Krach Says Colleges ‘Appreciative’ of China Divestment Warning
Kevin Cirilli: You sent a letter to the colleges and universities urging them to be on guard against the Communist Party of China’s influence on college and university campuses across the country. You also said that they would be, “prudent to divest from their financial endowments that are entangled with Chinese investments.” What’s the response and the reaction been to the State Department from the colleges and universities?
Keith Krach: By the way, the response has been really appreciative, Kevin. And I was chairman of the board of trustees at at Purdue. So it’s talking to my fellow colleagues. And I sent it to the to the board of trustees or the board of governors. Depends what university you’re at. The presidents are getting them as well. And it was about the threat of authoritarianism from the Chinese Communist Party to academic freedom, to honoring human rights. Also in terms of protecting their endowments. And the fourth one is really safeguarding their intellectual property.
Kevin Cirilli: You know, a Bloomberg investigation in 2019 found that Chinese companies were raking in hundreds of millions of dollars in terms of the entanglements between the endowments as well as the Communist Party as well as Chinese companies. I’m wondering if this is just a directive or if this is a warning to these universities about action, either executive or legislative, that might be coming in the short term.
Keith Krach: It’s really a heads up, and I think that’s why they were really appreciative, because I can tell you, most of these boards of trustees — I didn’t know, back when I was the chairman at Purdue — that their endowment funds are invested in many, many Chinese companies. And it may be done through venture capital firms. It may be with the companies listed on the American exchanges. It might be with the ones listed on Chinese exchange, or it might be through an emerging index fund.
And as you know, the president’s financial working group announced that, “Hey, by the end of next year, these Chinese companies have to do something equivalent to Sarbanes-Oxley and they have to have their books audited.” So they have to be as transparent as all the other companies on the exchanges. And that’s really key because right now the risk is huge for the American, the average American investors, and it also creates an unlevel playing field for the companies.
Kevin Cirilli: You mentioned Sarbanes Oxley and of course, just a couple of months ago, this was something that you and I had talked about in a previous interview. And since then, the Senate has passed with unanimous consent, legislation that would require for Chinese firms that are listed on the U.S. exchanges, to follow and comply with Sarbanes-Oxley. Is the president supportive of that? And is that likely going to be taken up in the House?
Well, you know, I think that when you see the results of this recommendation from president’s working group, in essence, that what they said. You have to be transparent or you have to delist. And you know these companies are forced to delist. They have one other choice, and that is to get their books audited. And, you know, there’s probably a high likelihood they have to restate their financials. And as you know, a guy who’s taken three companies public, man, I’ll tell you, if you have to restate your financials, that would be the time you’d want to go under the desk in the fetal position.
Kevin Cirilli: That’s about 200 companies that this could impact, that are publicly traded. Are you nervous about the impact that that could have on American investors who are already, many of them, in the middle class, facing significant economic uncertainty?
Keith Krach: Well, by the way, I think that’s why really the heads up and by the way, it doesn’t end at the university endowments. If you think of the state pension funds — I mean, if you think, for example, the mother of state pension funds, CalPERS, about a five hundred billion dollar fund, they have tens of millions of dollars. They might even have over one hundred million dollars invested in Chinese companies. And as you know, their chief investment officer just was asked to leave. But the citizens don’t know that. And I mean, the fireman’s funds, the teacher’s funds.
####
▸ **To-do list**
**a.** In the interview on China divestment, which university's board of trustees did Keith Krach chair?
**b.** In the interview on China divestment, why does Krach think the colleges were appreciative of his letter? Answer in one to three sentences.
**c.** Pick up the interview on China divestment after its final sentence and keep it going in the same style.

▸ **Provided records**
####
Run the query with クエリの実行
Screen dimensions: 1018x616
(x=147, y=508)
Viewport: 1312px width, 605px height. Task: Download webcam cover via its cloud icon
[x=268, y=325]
####
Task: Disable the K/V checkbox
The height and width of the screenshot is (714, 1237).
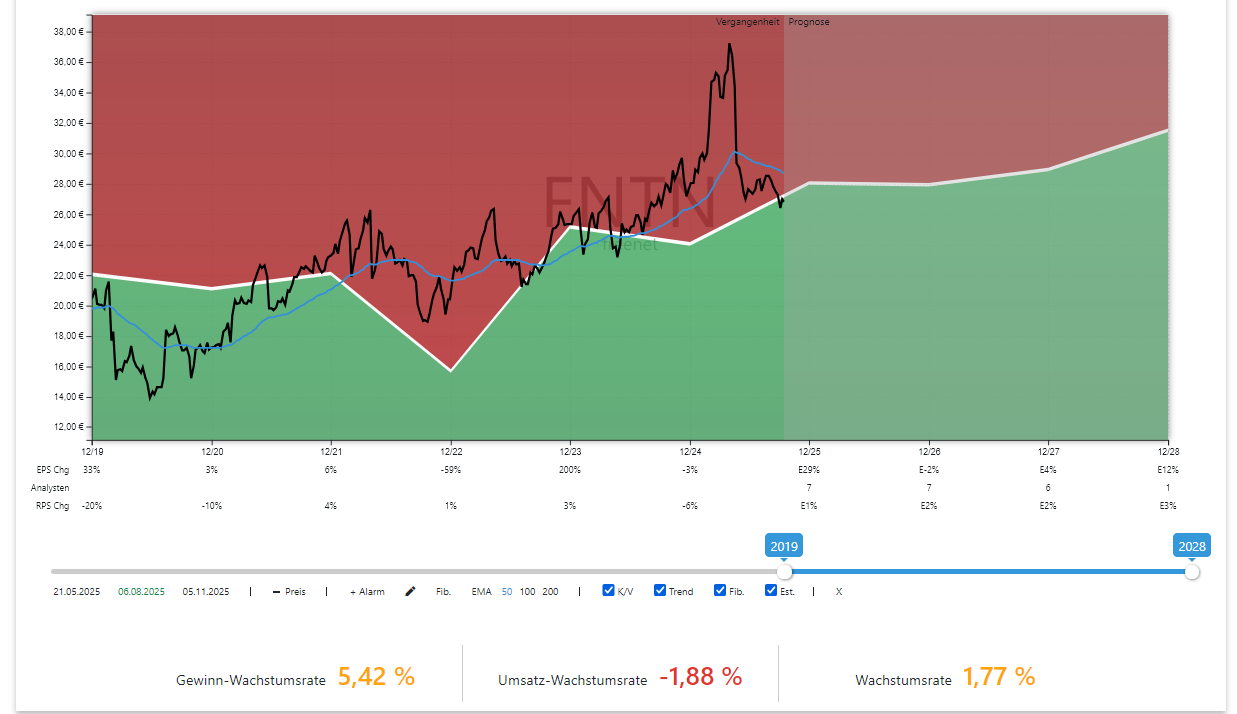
####
▸ **Outputs in order**
**a.** Purdue.

**b.** He calls the letter a heads-up. Most boards of trustees don't know that their endowment funds are invested in many Chinese companies, and he says he didn't know it himself when he was chairman at Purdue.

**c.**
And I think not only has the president done a great job of waking up the world on this, but also Congress. You can see this is one of the most unifying, passionate bipartisan issues, is this threat from China and whether it’s in the universities, the pension funds, wherever it may be. And last Thursday, that’s why we announced that Confucius Centers, we now have deemed as a foreign mission run by a foreign country. And so that’s really to shine the light on it. And this really has to do with our transparency campaign that we’re doing with Xinjiang, Hong Kong, so it’s important.
Kevin Cirilli: I want to follow follow up on this notion of a state pension funds, because at a time when so many states are hurting economically and financially, and at the same time their pension funds are invested in many cases, are entangled with Beijing, for example. How do states how do states untangle that out of respect for the national security concerns, but also to make sure that the average American worker isn’t going to suffer or lose benefits, again, at a time when they’re already hurting.
Keith Krach: And by the way, that is the point to what the president’s working group did, because if you look at, for example, the example of Luckin coffee. So what they were doing is they were cooking their books. We couldn’t audit them. The stock dropped. I think investors lost over hundreds of millions of dollars. And, by the way, there’s probably a lot of other companies out there, because if you’re not audited, you can you can hide subsidized revenue. You can hide bribes.
You can make your earnings at the end of the quarter. No problem. You can count subscription. You can count one time revenue as subscription revenue, which will crank up your multiple. So there’s so many things that you can do.
And for the sake of the United States’ exchanges being the gold standard of the world, this is this is a long overdue move.
Kevin Cirilli: And a small business can’t cook their books to the IRS.
Keith Krach: They can’t. They can’t cook their books to the IRS. And by the way, when you’re a public company, I mean, I’ve taken three companies public. I mean, when you’ve got to do for Sarbanes-Oxley not only costs a lot of money, but you’ve got to have your best talent. And it’s got to be super clean. So these clean investments in these clean funds and these clean stock exchanges are really key to upholding the gold standard of our financial system in the United States.
Kevin Cirilli: Final question for you. What’s next in terms of the process here on this particular issue? What’s coming down the pipeline in the short term?
Keith Krach: Well, we’ll see what will come. That’s totally the president’s decision. But I think one of the things in terms of the universities, here’s an interesting thing.
So the College Democrats and the College Republicans got together and they signed a joint letter about the threat from the Chinese Communist Party.
Kevin Cirilli: The kids agree.
Keith Krach: The kids agree.
Kevin Cirilli: We’re going to have to leave it there. Mr. Under Secretary, thank you so much for your time.